Aye Karumba

With an overnight stop at a donation only camp in Croydon, we were well on our way to Karumba. We knew Karumba would be our last chance to see the ocean in a long time. It also felt like we ticked off a milestone reaching the Gulf of Carpentaria.

Pulling into Karumba point tourist village we knew straight away it was going to be busy. This place was flat out, people coming and going. Boats and caravans galore. This would be a quick two night stop for us.

We set up camp and relaxed for the afternoon, letting the kids play in the rocks and dirt. We cleaned up the two littles, fed them, dressed them ready for bed, then put them in the car armed with milkshakes and a movie all in preparation of going to watch the famous Karumba sunset. Initially we had planned to grab a beer at the sunset bar but it was far more convenient and a whole lot nicer to park the car further down facing the water.

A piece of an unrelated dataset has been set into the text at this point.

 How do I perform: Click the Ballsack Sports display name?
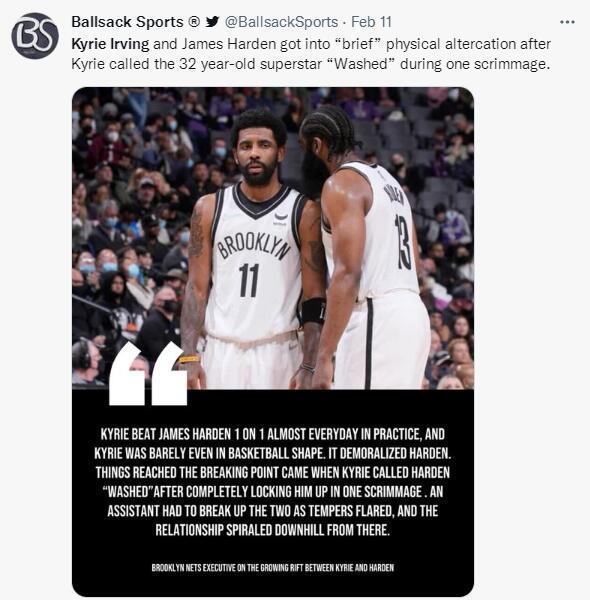pyautogui.click(x=127, y=22)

We had the quietest spot, and perfect unspoilt views. With the kids happy in the back, we perched ourselves on the bonnet, drinks in hand and watched the colours change right before us. It didn’t take long for the sun to completely disappear and for it to get cold. That was our cue to get back to the van and put the sleepy ones to bed.

With no real plans for us in Karumba and not a lot for us to actually do here with a 1 and 2 year old, we decided to take this morning easy and head to a playground. Coffees in hand, hats on heads, this mornings activities were sorted. Tom decided to take this opportunity to book himself a charter boat for the afternoon and try his chances at catching some fish. 12pm came around, kids went to sleep and Tom took off on his solo adventure. Boarding the boat with just a small handful of people, they set off down the river and into the Gulf. It was unfortunate that it was too cold for Barramundi at this time of year but there was plenty of other options. Five hours of fishing and a few beers under his belt, a very happy Tom returned home with a few mackerel. Now we don’t actually eat fish but Tom was just excited to bring them home and show them off. Lucky for us, with a full caravan park of fish loving travellers, they were easy to pass around and Tom quickly became the most loved visitor to the park. We did keep a fillet to bbq and try for ourselves but it just confirmed our dislike for fish.

A satisfied fisherman Tom and two relaxed toddlers meant it was time to move on. Packing up and hitting the road first thing in the morning, we headed along the highway with a quick stop in Normanton for the token photo with the largest saltwater croc ever caught. We took the opportunity to fuel up and grab a few essential groceries. Off we go again.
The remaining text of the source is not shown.